Lesetext:
○ ○ ○ ○ ○
Ein Vollbad in Geschichte

«Du gehst nach Wien?», fragte mein Umfeld vor meiner Reise, um gleich anzuführen: «Wunderbare Stadt! Blablabla Kultur! Blablabla Geschichte! Blablabla Sissi! Blablabla Freud!», während ich eigentlich nur «Schnitzel!» und «Kaffeehäuser!» denke. Ich muss zugeben, Museen und Kultur interessieren mich nur am Rande. Ich wollte eher Wiener kennenlernen. Nur, in Wien kriegt man das eine nicht ohne das andere.

Jede Ecke dieser grossen Stadt ist geschwängert mit Vergangenheit, vollgesogen mit Zeitgeschehen. Während in der Zürich Geschichte gepflegt werden muss, gammelt sie hier in Wien in jeder Häuserzeile vor sich hin. Statuen grosser Männer, die irgendwann mal in Kultur, Politik oder Wissenschaft Europa geprägt hatten, stehen an jeder zweiten Kreuzung den Tauben zur Verfügung. In der Schweiz wär das unerträglich, da wir unsere Helden viel stärker herausputzen. Hier in Wien gibts einfach zu viele davon, als dass man sich noch wirklich um die Einzelnen kümmern könnte. Und so rosten die Helden so mancher geschlagenen Schlacht mitten in den Abgaswolken vor sich hin, ohne dass jemand sie beachtet. In Wien muss man keine Museen besuchen. Wien ist insgesamt ein etwas vernachlässigtes Museum. Das macht die geballte Ladung an Vergangenheit erträglich.

Titel und Status

Aber es sind nicht nur die Strassen, die alte Geschichten erzählen. Auch die Gesellschaftsstruktur trägt noch die Züge der Monarchie. Mir, als direktdemokratischem Schweizer ohne monarchistischem Hintergrund, fällt auf, dass die Menschen hier noch in einer Hierarchie eingebunden sind, die mir völlig unverständlich ist. Adel zählt, genauso wie ein akademischer Titel, Während meine Freunde ihren «Dr.» eher hinter ihrem praktischen Leistungsausweis verstecken, wird hier auch eine Psychotherapeutin von ihren Klienten noch mit «Frau Doktor» angesprochen. Man stellt sogar einen «Magister» vor seinen Namen, wenn man einen hat. Auch Adelstitel klingen noch immer in der Who-is-Who-Welt Wiens. Wo wir C-Promis haben, haben die Wiener die letzten übriggebliebenen Brosamen der Monarchie.
○ ○ ○ ○ ○
Aufgabe:
Schreibe aus dem Text über Wien die Stelle ab, beginnend mit „Ein Vollbad in“ und weiter bis einschließlich „ohne das andere.“. Stütze dich dabei nur auf den Text oben.

Datenauszug:
○ ○ ○ ○ ○
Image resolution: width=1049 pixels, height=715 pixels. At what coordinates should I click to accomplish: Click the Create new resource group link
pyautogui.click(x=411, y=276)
○ ○ ○ ○ ○
Lösung:
Ein Vollbad in Geschichte

«Du gehst nach Wien?», fragte mein Umfeld vor meiner Reise, um gleich anzuführen: «Wunderbare Stadt! Blablabla Kultur! Blablabla Geschichte! Blablabla Sissi! Blablabla Freud!», während ich eigentlich nur «Schnitzel!» und «Kaffeehäuser!» denke. Ich muss zugeben, Museen und Kultur interessieren mich nur am Rande. Ich wollte eher Wiener kennenlernen. Nur, in Wien kriegt man das eine nicht ohne das andere.